What are User Paths?
User paths are the flows that users take on your website, from the moment they arrive until the moment they leave. A streamlined user path is one that is easy to navigate (no site search required!) and has minimal distractions (stay away scroll jackers!) or barriers to conversion. When you create streamlined user paths, you guide your visitors towards the actions that you want them to take, such as signing up for a webinar, scheduling a demo, or purchasing your solution.
The best part is that you can create user paths based on how your customers shop.
By Industry
If your solution serves multiple industries, use that to your advantage. For example, if your software is used by both the healthcare and education industry create separate user paths for each, with tailored content, messaging and CTAs that resonates with their unique needs and pain points. Or go a step further and break down the industry into segments.

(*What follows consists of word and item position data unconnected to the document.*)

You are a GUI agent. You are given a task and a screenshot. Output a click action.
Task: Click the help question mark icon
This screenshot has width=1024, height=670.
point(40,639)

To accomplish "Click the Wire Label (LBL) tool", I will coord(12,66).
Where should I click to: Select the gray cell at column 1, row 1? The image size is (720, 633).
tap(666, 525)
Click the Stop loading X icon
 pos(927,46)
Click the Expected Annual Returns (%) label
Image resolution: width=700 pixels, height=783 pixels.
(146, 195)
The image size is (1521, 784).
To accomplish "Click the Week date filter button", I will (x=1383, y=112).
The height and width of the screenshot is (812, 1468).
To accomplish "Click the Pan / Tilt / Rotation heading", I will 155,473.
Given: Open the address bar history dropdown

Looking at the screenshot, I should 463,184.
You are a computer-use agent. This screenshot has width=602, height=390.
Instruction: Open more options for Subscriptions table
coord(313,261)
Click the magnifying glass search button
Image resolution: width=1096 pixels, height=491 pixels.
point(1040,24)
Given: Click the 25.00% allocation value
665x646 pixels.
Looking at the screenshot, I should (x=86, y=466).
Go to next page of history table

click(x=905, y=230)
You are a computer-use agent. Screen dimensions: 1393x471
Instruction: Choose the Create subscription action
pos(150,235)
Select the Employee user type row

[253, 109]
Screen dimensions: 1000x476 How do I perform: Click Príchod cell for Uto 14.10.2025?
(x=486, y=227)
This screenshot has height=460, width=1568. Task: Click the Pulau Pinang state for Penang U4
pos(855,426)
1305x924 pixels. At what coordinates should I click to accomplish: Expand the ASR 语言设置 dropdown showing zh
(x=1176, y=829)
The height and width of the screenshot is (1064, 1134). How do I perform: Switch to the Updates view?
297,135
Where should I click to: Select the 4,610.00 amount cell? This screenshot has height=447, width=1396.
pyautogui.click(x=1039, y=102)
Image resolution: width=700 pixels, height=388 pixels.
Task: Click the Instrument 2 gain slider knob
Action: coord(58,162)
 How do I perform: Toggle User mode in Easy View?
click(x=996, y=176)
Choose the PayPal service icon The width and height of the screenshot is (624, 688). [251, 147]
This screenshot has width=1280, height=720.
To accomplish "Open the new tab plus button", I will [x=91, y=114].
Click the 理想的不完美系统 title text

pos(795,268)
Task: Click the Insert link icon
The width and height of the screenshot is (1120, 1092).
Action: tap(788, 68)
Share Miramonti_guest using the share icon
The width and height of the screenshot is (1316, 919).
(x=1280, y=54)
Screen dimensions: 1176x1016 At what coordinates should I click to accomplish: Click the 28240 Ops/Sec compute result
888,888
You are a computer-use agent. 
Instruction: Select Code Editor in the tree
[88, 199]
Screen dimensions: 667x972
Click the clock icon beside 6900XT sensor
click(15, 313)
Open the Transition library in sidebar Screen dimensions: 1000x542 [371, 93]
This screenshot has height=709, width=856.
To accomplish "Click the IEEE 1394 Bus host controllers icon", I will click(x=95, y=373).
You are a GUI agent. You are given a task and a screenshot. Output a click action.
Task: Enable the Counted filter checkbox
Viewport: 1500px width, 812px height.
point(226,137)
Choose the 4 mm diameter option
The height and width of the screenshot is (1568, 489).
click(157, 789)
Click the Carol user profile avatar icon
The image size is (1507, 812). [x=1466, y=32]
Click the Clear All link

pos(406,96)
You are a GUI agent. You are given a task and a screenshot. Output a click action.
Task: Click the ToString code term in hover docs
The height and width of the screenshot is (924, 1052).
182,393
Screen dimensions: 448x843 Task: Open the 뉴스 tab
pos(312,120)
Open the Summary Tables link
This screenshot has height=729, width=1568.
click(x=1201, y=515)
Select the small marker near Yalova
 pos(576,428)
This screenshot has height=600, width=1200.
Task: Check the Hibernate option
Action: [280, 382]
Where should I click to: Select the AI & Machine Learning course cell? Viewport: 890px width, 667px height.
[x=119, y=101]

Selling into the K-5 market is completely different from Higher Ed, so why take them on the same journey.
By Persona
Another approach is to create user paths by persona. If your solution meets the unique requirements across completely siloed groups within an organization, persona paths may be the answer. A recent customer of ours sold the same solution into the Finance Department, the DEI Team, and the Project Managers. Not only was the message different for each group, but so were the features and case studies.
By Challenge
Finally, you can create user paths by the problem your solution solves. Let’s say that you have a platform that solves training, compliance, and case management problems. User paths for each that can showcase its value can easily address pain-points experienced by multiple visitors from a single company.
The Benefits of User Paths
Streamlined user paths on your website bring a ton of benefits. Tailoring content and messaging to specific groups, allows you to make faster connections with visitors as you speak directly to their needs and pain points. When combined properly with thoughtful design (that’s another blog post) and just the right amount of content (yet another one), you improve your chance of generating interest and compelling action.
What’s that mean for you, the CMO? More quality leads at a lower cost of acquisition.
So, take some time to understand your customers – and then a good hard look at your website. Chances are, if you don’t know where to go, neither do they.